3.3. Nel caso di specie il decreto del Pubblico Ministero, nel convalidare il sequestro effettuato dalla Polizia Giudiziaria, indica la sostanza stupefacente come corpo del reato, e il denaro e il materiale per il confezionamento come cose pertinenti al reato “la cui acquisizione è necessaria per dimostrare l’ipotesi accusatoria, ossia il coinvolgimento dell’indagato nella illecita attività di spaccio”; il decreto di convalida non contiene menzione alcuna delle finalità probatorie correlate al sequestro dell’agenda. Il Tribunale del riesame, investito della censura relativa alla mancanza di motivazione in ordine alla finalità probatoria del sequestro del denaro e dell’agenda, ha ribadito come “l’acquisizione al compendio probatorio del denaro.. risulti funzionale alla dimostrazione della condotta ascritta a COGNOME, i.e. l’attività di detenzione finalizzata alla cessione illecita sostanze stupefacenti” e che la rilevanza probatoria dell’ agendina fosse evidente, se esaminata in relazione a ciò che era stato rinvenuto in sede di perquisizione.

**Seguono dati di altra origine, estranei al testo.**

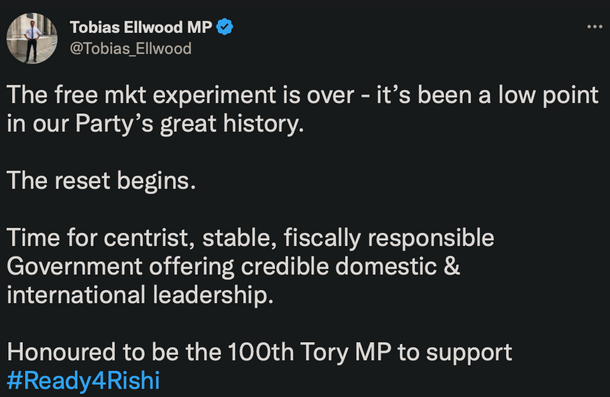Click the 'international leadership.' line
Screen dimensions: 610x397
[x=140, y=295]
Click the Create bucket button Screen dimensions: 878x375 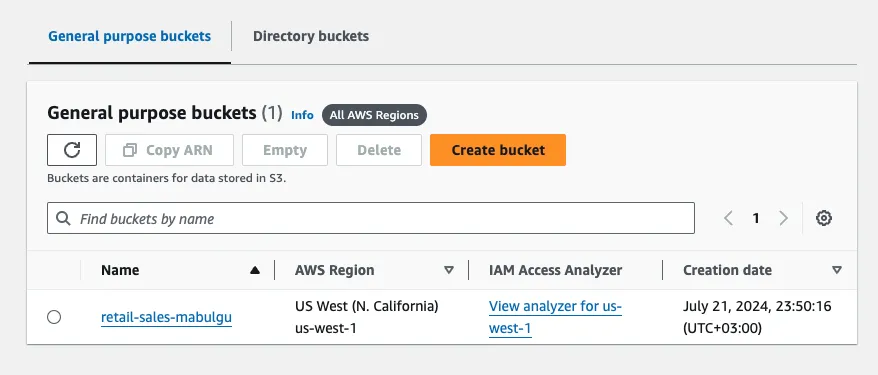pos(498,150)
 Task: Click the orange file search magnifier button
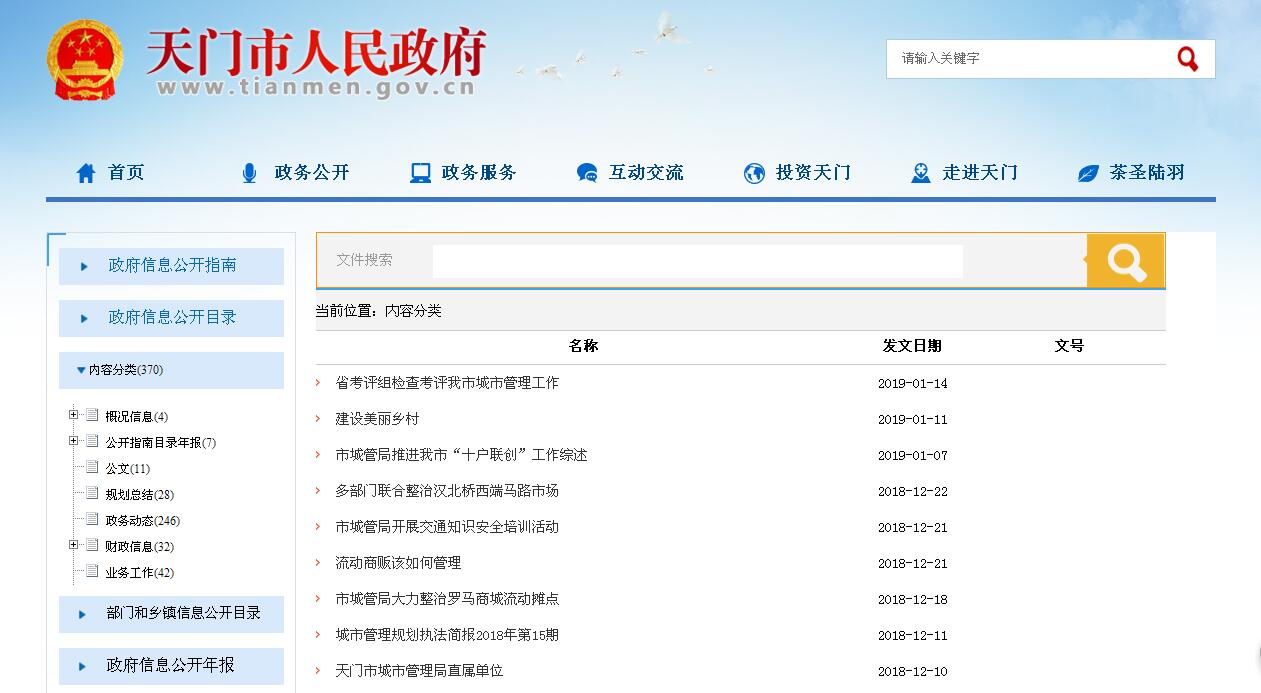[x=1126, y=261]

Le censure del ricorrente rispetto alla mancanza di motivazione in ordine alla finalità probatoria del sequestro colgono nel segno. In relazione al sequestro del denaro, la motivazione adottata dal Pubblico Ministero e confermata dal Tribunale del Riesame non è coerente con i principi supra richiamati, in quanto
la necessità di apposizione del vincolo è stata giustificata, in maniera tautologica, con la necessità di accertamento dei fatti, quando invece si sarebbe dovuto spiegare in che senso le banconote o le monete sequestrate avessero una specifica connotazione identificativa in relazione al fatto da provare. In relazione al sequestro dell’agenda, nel decreto di convalida del Pubblico Ministero manca qualsivoglia indicazione della necessità di apposizione del vincolo: a fronte di tale mancanza, come detto, il Tribunale del Riesame non avrebbe potuto supplire all’inerzia del Pubblico Ministero e indicare le ragioni della misura cautelare, la cui individuazione deve essere di esclusiva competenza dell’organo dell’accusa.
4.Ne consegue che l’ordinanza impugnata deve essere annullata con rinvio per nuovo esame al Tribunale di Pescara.
P.Q.M.
Annulla l’ordinanza impugnata e rinvia per nuovo giudizio al Tribunale di Pescara, competente ex art. 324, co.5, cod. proc. pen.